Le troisième défi est la coordination entre acteurs. Les projets financés par différents bailleurs s’articulent parfois mal entre eux, ce qui crée des doublons dans certaines zones et des lacunes dans d’autres.
Ce que les communautés en disent
J’accorde beaucoup de poids aux retours des populations locales, parce qu’elles vivent avec le projet au quotidien. Dans plusieurs communes de la région de Mopti, des agriculteurs témoignent d’une amélioration de la fertilité des sols autour des zones restaurées. Les femmes, qui gèrent souvent les ressources ligneuses pour le bois de chauffe et les produits forestiers non ligneux, signalent un accès plus régulier à ces ressources.
Les éleveurs, en revanche, expriment parfois des tensions avec les agriculteurs sur le contrôle des zones reboisées. La mise en défens, c’est-à-dire l’interdiction temporaire de pâturage dans certaines parcelles, génère des conflits d’usage qu’il faut gérer avec soin.

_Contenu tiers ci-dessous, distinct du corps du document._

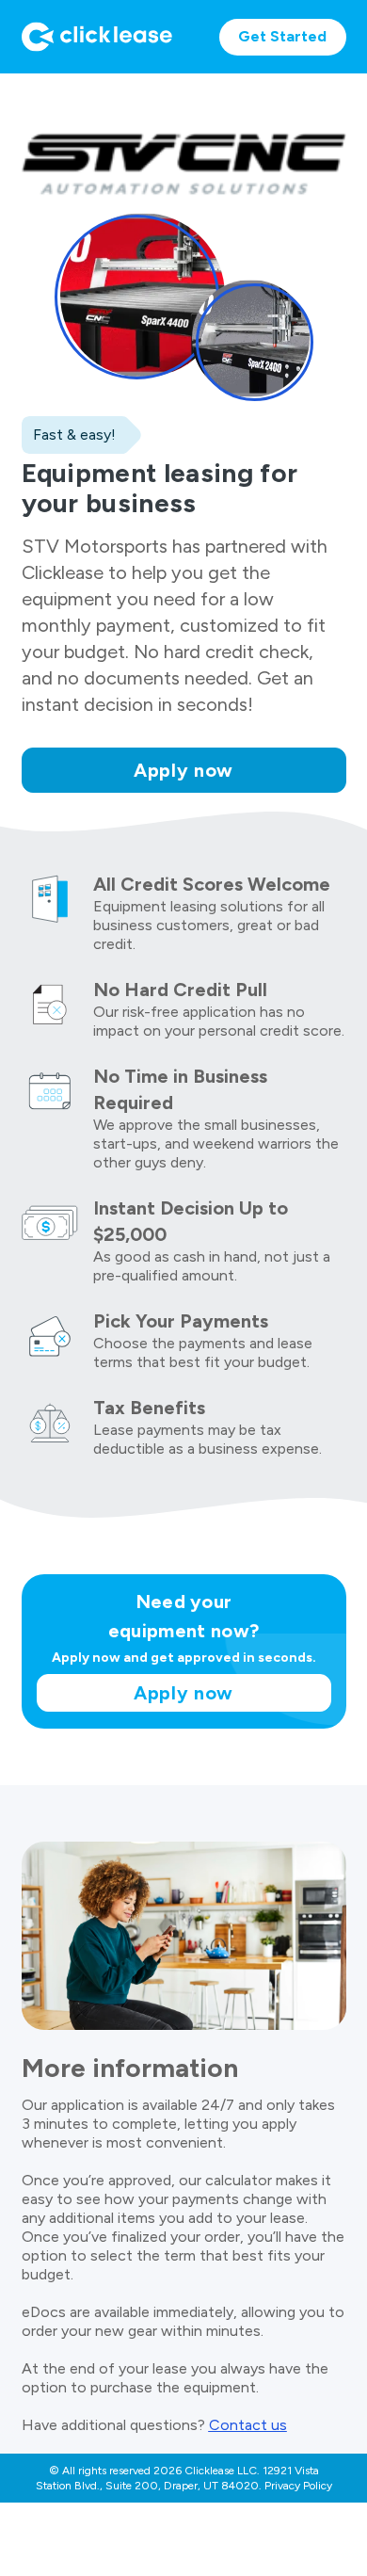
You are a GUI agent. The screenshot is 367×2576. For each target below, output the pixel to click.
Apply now (183, 770)
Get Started (282, 36)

Les prochaines étapes pour le Mali
Le gouvernement malien a fixé un objectif de restauration de 4 millions d’hectares d’ici 2030, dans le cadre de ses engagements combinant la Grande Muraille Verte et l’initiative AFR100. Atteindre cet objectif demande une accélération significative du rythme actuel.
Trois leviers me semblent déterminants pour y parvenir. D’abord, renforcer la formation des communautés aux techniques de RNA et d’agroforesterie, pour que le savoir ne reste pas entre les mains des techniciens. Ensuite, sécuriser des financements pluriannuels plutôt que des projets courts qui interrompent la continuité des actions. Enfin, investir dans le suivi-évaluation par satellite et terrain pour mesurer réellement ce qui fonctionne.

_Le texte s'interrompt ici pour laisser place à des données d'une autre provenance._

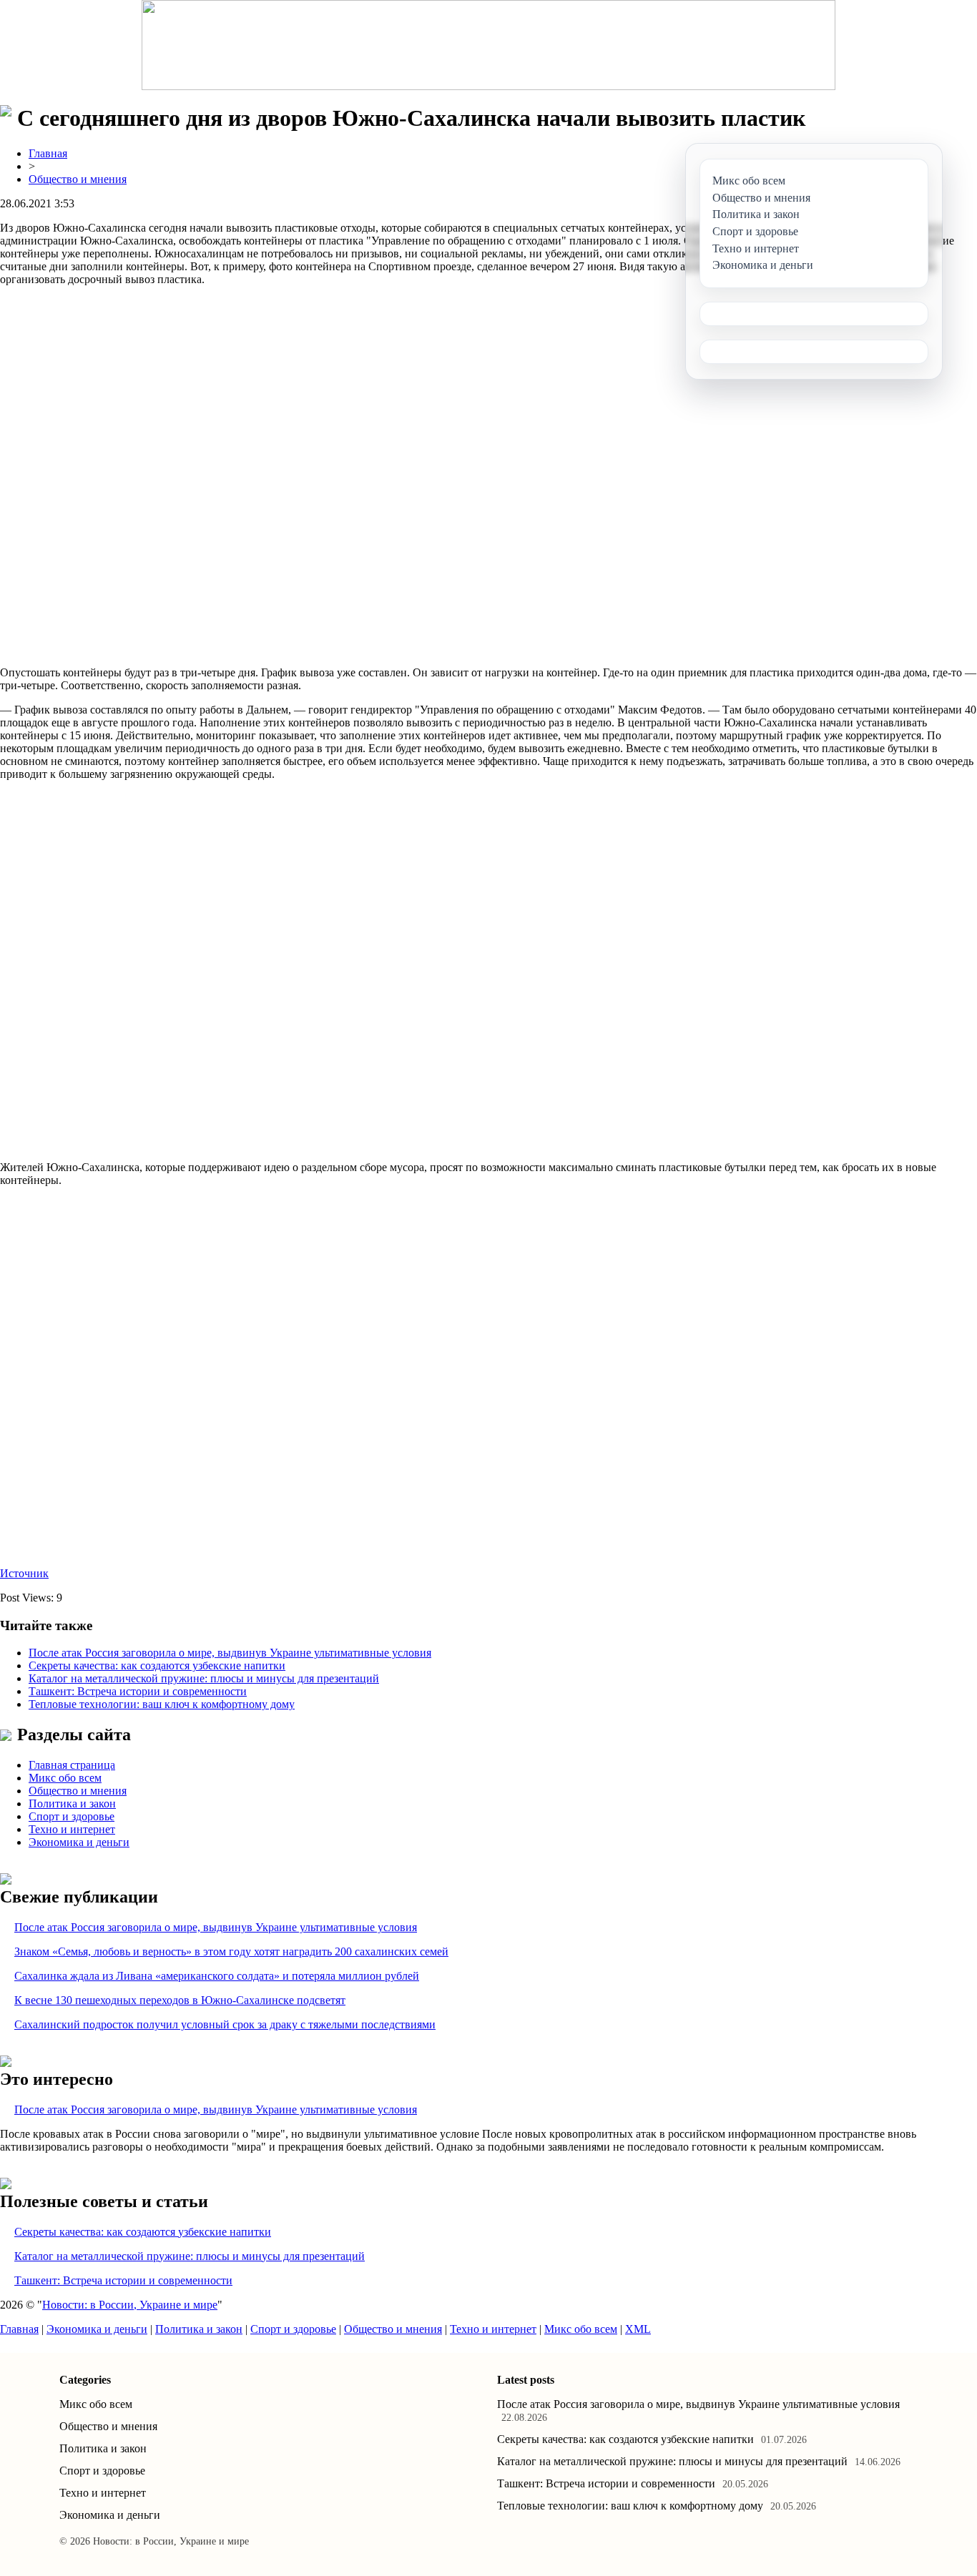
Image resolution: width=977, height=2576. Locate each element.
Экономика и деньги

La Grande Muraille Verte au Mali avance. Le chemin reste long, les obstacles sont réels, mais les résultats visibles dans plusieurs villages de la région de Mopti montrent que la restauration des terres sahéliennes est possible. Ce projet mérite un suivi rigoureux et un soutien constant, pas seulement des déclarations d’intention lors des sommets internationaux.